RELATED STORIES, SITES Downward pointing arrow


LOS ANGELES, California (CNN) -- When actress Suzanne Somers revealed Wednesday that she's using a homeopathic drug to treat her breast cancer, she acknowledged that it may not be for everyone.

"I just want to say that this is what I'm doing for me. I'm not telling anybody else to do this," she told CNN's Larry King.

But some breast cancer experts worry that other cancer patients will follow her example in cases where it might not be appropriate.
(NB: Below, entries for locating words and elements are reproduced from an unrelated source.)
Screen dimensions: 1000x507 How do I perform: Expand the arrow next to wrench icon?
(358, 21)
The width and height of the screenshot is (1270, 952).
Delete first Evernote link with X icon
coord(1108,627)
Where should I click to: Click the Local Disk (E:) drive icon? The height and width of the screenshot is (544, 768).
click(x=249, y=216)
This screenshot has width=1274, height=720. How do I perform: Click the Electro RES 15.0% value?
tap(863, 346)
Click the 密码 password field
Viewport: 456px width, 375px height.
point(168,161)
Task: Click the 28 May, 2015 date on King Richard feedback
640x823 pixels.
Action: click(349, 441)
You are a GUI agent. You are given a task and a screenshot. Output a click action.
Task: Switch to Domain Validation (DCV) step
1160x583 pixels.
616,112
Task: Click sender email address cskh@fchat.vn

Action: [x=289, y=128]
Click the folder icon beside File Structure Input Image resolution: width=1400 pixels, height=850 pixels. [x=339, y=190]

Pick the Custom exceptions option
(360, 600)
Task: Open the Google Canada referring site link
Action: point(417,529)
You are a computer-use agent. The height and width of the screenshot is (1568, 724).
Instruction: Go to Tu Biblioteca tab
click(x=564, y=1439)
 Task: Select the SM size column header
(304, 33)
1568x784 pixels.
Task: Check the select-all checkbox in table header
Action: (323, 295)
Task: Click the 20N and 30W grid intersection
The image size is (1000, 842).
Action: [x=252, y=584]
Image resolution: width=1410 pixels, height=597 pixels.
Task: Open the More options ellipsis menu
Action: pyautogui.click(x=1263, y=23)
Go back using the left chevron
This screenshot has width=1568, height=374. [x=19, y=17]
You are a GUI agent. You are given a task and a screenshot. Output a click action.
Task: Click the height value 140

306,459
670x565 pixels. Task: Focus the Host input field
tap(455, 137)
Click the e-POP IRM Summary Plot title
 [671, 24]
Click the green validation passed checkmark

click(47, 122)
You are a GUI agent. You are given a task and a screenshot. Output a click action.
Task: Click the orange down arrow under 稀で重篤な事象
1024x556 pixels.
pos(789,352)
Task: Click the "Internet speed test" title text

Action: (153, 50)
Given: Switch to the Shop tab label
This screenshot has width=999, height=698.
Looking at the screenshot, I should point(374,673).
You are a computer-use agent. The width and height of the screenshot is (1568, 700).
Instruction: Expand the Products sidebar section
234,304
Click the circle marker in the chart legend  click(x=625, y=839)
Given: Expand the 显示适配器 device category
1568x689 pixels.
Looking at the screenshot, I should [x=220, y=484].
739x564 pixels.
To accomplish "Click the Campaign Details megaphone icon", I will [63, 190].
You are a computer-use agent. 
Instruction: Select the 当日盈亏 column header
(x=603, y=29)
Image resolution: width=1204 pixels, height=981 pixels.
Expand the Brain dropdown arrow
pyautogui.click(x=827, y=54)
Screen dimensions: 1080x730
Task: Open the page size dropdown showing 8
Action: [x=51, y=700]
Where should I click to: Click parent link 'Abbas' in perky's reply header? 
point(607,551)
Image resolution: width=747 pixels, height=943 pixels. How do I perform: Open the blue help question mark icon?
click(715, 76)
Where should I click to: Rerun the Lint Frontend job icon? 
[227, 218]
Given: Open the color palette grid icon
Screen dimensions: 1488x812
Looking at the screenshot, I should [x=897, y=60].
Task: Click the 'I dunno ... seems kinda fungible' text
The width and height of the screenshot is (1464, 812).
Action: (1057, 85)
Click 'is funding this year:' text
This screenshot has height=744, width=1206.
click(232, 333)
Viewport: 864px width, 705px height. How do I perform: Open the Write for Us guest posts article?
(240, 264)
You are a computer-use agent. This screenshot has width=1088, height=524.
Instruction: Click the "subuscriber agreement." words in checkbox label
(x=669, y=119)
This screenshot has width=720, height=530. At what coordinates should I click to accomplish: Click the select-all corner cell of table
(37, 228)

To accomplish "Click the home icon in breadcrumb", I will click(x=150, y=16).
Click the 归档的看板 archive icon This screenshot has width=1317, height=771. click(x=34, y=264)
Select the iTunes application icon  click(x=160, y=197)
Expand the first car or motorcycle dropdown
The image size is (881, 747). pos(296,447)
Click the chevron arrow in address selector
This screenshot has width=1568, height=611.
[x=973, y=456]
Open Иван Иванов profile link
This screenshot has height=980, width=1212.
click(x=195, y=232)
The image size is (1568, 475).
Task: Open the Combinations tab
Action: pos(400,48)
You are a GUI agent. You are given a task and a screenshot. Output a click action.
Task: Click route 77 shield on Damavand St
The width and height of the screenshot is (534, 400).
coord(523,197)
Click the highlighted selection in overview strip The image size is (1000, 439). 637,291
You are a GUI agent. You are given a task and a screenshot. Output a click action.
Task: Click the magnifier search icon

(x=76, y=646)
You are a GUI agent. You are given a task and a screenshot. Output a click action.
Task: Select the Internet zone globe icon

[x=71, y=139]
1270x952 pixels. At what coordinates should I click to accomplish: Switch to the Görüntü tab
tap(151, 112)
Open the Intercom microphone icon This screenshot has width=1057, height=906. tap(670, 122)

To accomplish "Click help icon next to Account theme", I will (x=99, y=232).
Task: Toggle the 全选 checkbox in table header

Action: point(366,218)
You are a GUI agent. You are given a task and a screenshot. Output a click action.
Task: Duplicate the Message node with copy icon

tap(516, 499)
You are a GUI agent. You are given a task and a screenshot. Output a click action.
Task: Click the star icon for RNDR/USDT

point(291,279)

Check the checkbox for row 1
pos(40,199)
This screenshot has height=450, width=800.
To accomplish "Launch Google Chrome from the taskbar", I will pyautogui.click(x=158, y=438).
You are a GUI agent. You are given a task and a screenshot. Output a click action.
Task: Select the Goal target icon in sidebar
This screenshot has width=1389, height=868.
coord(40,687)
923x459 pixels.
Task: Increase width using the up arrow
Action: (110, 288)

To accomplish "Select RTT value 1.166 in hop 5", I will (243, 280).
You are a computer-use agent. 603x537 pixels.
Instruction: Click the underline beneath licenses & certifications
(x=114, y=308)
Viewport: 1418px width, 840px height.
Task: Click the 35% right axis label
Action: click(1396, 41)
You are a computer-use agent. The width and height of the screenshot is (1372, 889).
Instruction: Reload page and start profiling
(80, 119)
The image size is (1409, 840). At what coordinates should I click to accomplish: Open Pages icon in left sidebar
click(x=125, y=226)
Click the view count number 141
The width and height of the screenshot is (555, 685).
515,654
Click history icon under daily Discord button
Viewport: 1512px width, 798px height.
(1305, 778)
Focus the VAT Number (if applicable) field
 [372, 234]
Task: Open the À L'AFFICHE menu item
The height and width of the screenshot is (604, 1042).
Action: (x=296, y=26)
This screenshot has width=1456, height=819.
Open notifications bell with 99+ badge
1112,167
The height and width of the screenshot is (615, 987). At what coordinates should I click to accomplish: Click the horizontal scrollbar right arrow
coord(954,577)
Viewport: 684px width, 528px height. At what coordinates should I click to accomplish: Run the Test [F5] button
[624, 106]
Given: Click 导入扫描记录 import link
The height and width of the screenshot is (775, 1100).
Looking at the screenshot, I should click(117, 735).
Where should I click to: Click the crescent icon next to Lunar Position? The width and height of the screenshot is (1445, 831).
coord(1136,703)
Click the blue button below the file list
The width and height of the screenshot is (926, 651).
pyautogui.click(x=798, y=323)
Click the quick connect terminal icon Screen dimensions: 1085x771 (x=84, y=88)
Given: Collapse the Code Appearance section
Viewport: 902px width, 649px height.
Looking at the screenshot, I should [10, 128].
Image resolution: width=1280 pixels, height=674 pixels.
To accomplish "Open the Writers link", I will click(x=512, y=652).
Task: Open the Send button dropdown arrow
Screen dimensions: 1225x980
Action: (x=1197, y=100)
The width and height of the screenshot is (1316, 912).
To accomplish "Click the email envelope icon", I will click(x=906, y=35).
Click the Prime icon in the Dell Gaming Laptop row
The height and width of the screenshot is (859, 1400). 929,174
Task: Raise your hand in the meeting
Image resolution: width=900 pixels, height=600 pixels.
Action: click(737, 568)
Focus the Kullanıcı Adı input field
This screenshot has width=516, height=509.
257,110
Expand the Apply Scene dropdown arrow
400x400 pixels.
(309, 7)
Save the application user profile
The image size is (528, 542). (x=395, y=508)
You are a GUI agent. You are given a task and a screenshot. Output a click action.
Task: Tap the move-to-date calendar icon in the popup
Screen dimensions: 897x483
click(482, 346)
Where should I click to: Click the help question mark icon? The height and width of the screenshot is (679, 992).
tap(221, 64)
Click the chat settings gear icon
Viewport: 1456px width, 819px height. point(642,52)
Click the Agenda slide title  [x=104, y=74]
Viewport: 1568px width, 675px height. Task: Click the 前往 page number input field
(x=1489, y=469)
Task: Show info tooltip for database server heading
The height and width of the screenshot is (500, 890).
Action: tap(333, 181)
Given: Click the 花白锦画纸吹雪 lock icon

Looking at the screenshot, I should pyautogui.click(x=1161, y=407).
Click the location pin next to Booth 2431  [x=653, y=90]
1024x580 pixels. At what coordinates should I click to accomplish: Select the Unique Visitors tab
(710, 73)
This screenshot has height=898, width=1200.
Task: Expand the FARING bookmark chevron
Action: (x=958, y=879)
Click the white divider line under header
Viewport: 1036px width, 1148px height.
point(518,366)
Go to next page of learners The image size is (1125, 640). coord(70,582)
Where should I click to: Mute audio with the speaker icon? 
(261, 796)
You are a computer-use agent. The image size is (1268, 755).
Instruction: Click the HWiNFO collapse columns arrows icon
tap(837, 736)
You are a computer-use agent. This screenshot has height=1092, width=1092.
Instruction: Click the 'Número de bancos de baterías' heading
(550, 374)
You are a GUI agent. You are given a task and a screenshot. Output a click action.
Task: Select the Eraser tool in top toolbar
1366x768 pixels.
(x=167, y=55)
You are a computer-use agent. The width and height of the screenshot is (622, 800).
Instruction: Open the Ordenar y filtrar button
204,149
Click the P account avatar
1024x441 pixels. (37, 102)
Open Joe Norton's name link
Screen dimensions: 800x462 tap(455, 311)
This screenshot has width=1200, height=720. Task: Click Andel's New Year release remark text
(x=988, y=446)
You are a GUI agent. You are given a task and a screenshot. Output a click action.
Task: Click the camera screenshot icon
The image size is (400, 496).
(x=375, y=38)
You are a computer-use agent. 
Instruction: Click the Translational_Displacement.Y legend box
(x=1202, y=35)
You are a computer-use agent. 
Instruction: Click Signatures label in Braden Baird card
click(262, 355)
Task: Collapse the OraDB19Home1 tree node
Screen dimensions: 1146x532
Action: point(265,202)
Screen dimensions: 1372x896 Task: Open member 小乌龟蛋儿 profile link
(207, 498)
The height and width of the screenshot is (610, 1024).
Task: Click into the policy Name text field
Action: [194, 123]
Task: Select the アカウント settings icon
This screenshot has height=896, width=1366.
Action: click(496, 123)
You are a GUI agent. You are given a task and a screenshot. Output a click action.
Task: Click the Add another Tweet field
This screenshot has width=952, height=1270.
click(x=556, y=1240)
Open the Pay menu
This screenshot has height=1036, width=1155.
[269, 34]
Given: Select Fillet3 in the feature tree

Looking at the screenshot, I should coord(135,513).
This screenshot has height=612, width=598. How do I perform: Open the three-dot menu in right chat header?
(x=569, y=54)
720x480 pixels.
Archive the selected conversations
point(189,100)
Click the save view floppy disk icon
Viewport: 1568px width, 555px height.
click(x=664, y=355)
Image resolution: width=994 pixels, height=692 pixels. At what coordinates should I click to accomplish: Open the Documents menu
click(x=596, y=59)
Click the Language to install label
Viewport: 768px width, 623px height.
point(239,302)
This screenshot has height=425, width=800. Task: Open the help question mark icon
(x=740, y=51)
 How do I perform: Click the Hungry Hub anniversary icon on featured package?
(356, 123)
"The implication is it's just as good and that it's just as proven and that somehow it is an alternative, a viable alternative to chemotherapy, and that's really not so right now," said Dr. Susan Love of the Susan Love MD Breast Cancer Foundation.

Drug is unproven

Somers said she has undergone radiation treatment for the cancer, but she rejected chemotherapy in favor of a drug called Iscador. The drug, which uses extracts of mistletoe, has been used in Europe and Asia but has not undergone clinical trials in the United States.

Somers' doctors, Mel Silverstein and James Waisman of the USC-Norris Comprehensive Cancer Center, told CNN that alternative therapies in similar cases should not be pursued in lieu of conventional treatment.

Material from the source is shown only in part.